Des manifestants mahorais, lundi 12 mars, à l’arrivée d’Annick Girardin, la ministre des outre-mer. / ORNELLA LAMBERTI / AFP

La Marseillaise retentit sur la place de la République de Mamoudzou, la préfecture de Mayotte, entonnée à pleins poumons par les milliers de manifestants qui viennent de défiler dans les rues de la ville à l’appel du collectif et de l’intersyndicale à la tête du mouvement social engagé depuis le 20 février. Il est midi, mardi 13 mars, la manifestation se disperse dans le calme, les chants et les danses. Malgré l’improvisation de cette initiative et les barrages maintenus dans toute l’île, le succès a été au rendez-vous. La veille, à peine quelques centaines de personnes s’étaient déplacées au même endroit, à l’arrivée de la ministre des outre-mer, Annick Girardin.

Après l’échec de ses tentatives, lundi, pour engager le dialogue avec les représentants du mouvement, la ministre a décidé de rester sur place et leur a lancé un nouvel appel à se rencontrer. Toute la soirée et toute la nuit de lundi à mardi, des émissaires se sont efforcés de renouer le contact après la position de fermeté affichée la veille par le collectif. Selon nos informations, Mme Girardin s’est même entretenue au téléphone avec le député (LR) de Mayotte, Mansour Kamardine, personnalité de poids sur la scène politique mahoraise, mais qui était jugé jusqu’à présent persona non grata.

Un dialogue sur le fil

Au fil de la soirée, les positions ont commencé à évoluer et, mardi matin, le cabinet de la ministre faisait savoir que les élus et l’intersyndicale avaient accepté un rendez-vous à 14 heures à la résidence du préfet. Peut-être une première avancée dans la reprise du dialogue, fragile, à la merci de la moindre faute de carre. Et, chez les manifestants, cette décision est diversement reçue. Certains estiment qu’il est temps d’engager des discussions, tout en restant fermes sur les conditions de ce dialogue. Ils veulent juger sur pièces de la sincérité des engagements pris par Mme Girardin.

Beaucoup, cependant, restent convaincus que la ministre des outre-mer n’est pas légitime, qu’elle n’a aucun pouvoir, et exigent la venue du premier ministre ou du ministre de l’intérieur. Alors que le défilé traverse la ville dans le calme, un soudain mouvement de foule survient aux abords du conseil départemental. Plusieurs centaines de manifestants s’engouffrent dans le bâtiment en apparence vide puisque les personnels sont en grève.

Rendez-vous déterminant

En fait, une information a circulé selon laquelle la délégation d’élus et de l’intersyndicale qui doit rencontrer la ministre des outre-mer et les trois missionnaires chargés d’engager un travail de long terme est en train de se réunir à l’intérieur pour préparer ce rendez-vous. Les manifestants leur intiment l’ordre de quitter les lieux. A leurs yeux, ils ne sont pas légitimes.

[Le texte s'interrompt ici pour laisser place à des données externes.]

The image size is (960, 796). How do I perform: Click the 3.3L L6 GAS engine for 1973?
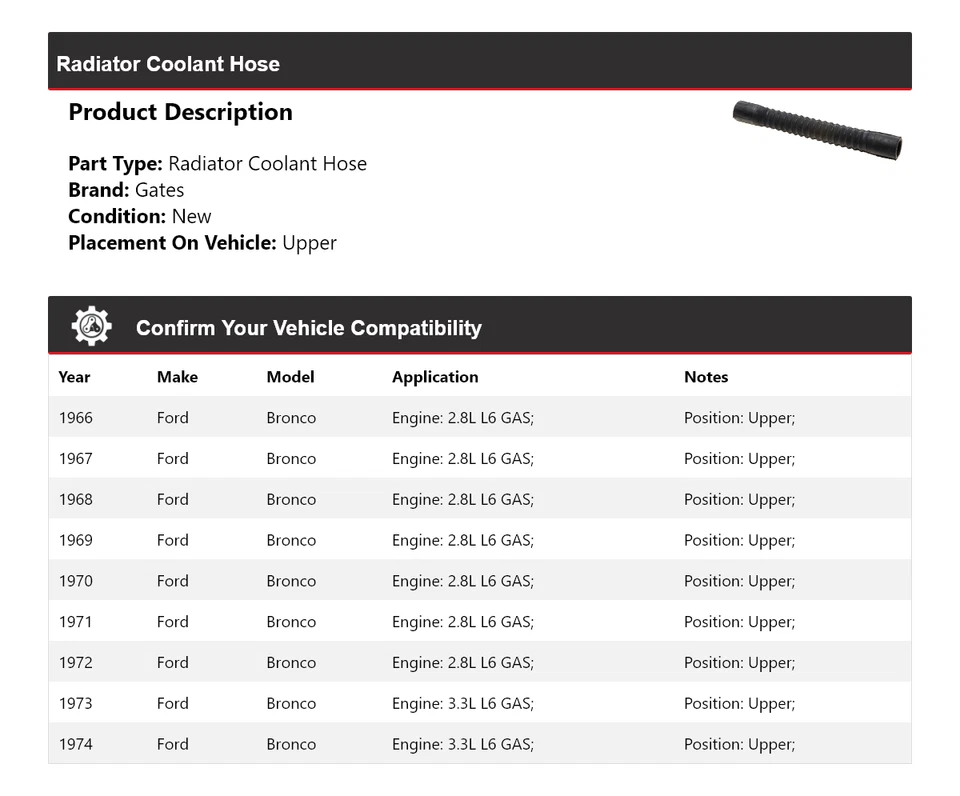click(x=463, y=703)
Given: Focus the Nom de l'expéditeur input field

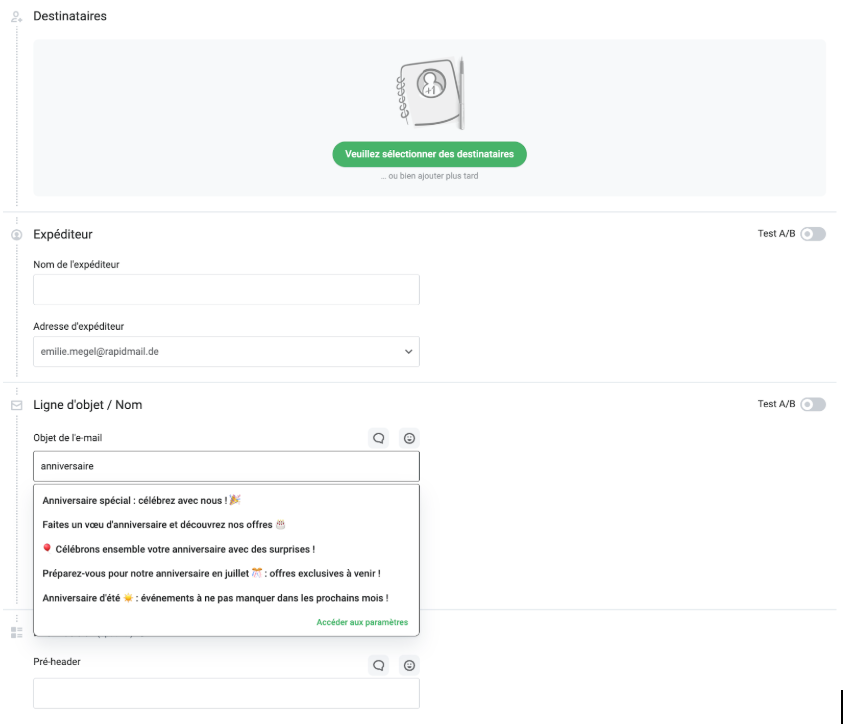Looking at the screenshot, I should 226,290.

L’incident témoigne de la tension au sein du mouvement et de la fragilité des tentatives de discussion. Certains éléments campent sur une position radicale et, au « dialogue » souhaité par la ministre, répondent « négociation » sur la base de la plate-forme de soixante et une propositions élaborée par le collectif.

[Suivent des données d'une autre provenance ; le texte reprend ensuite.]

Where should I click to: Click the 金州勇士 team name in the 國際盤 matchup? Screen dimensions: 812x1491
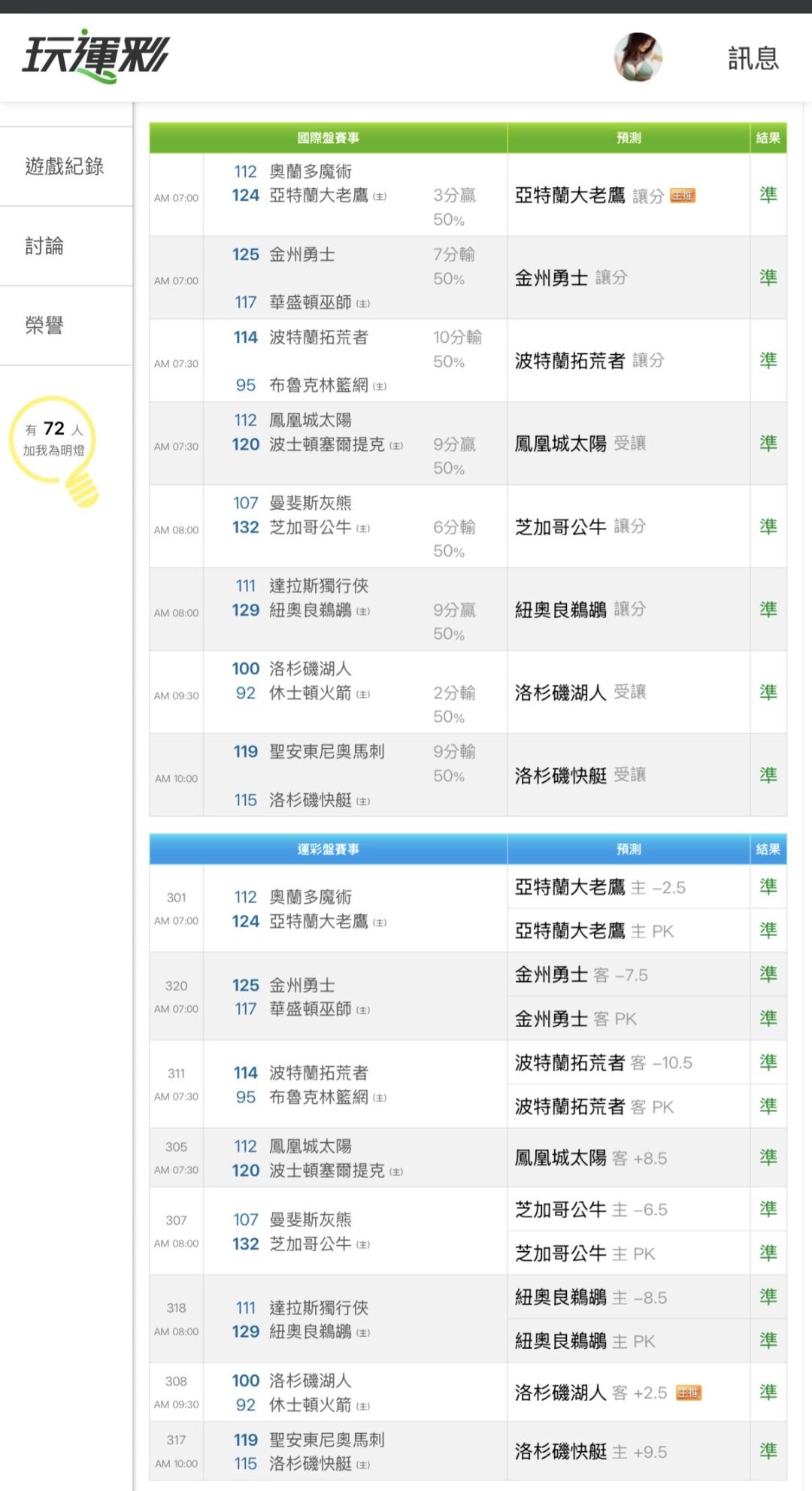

Quoi qu’il en soit, le rendez-vous de mardi après-midi peut s’avérer déterminant. Certains responsables de l’intersyndicale n’hésitent pas à faire savoir que, si les engagements de la ministre et de la mission n’étaient pas à la hauteur, ce qui remettrait en question leur légitimité, ils se retireraient du mouvement. Qui pourrait alors échapper à tout contrôle.